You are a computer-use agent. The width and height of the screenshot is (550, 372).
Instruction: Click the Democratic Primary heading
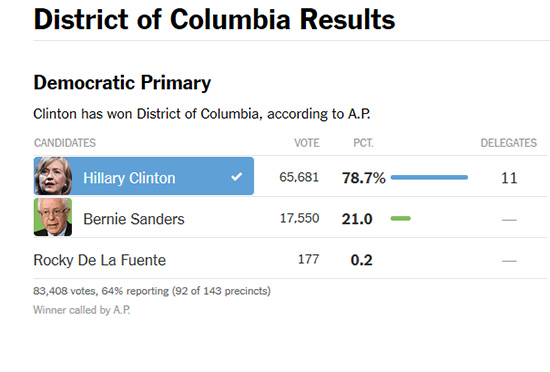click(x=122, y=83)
* * *
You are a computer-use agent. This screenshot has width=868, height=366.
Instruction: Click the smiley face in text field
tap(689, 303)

▸ **The task**
Scan the entries above. Copy each line that has the string "agent".

▸ **Problem solution**
You are a computer-use agent. The width and height of the screenshot is (550, 372).
You are a computer-use agent. This screenshot has width=868, height=366.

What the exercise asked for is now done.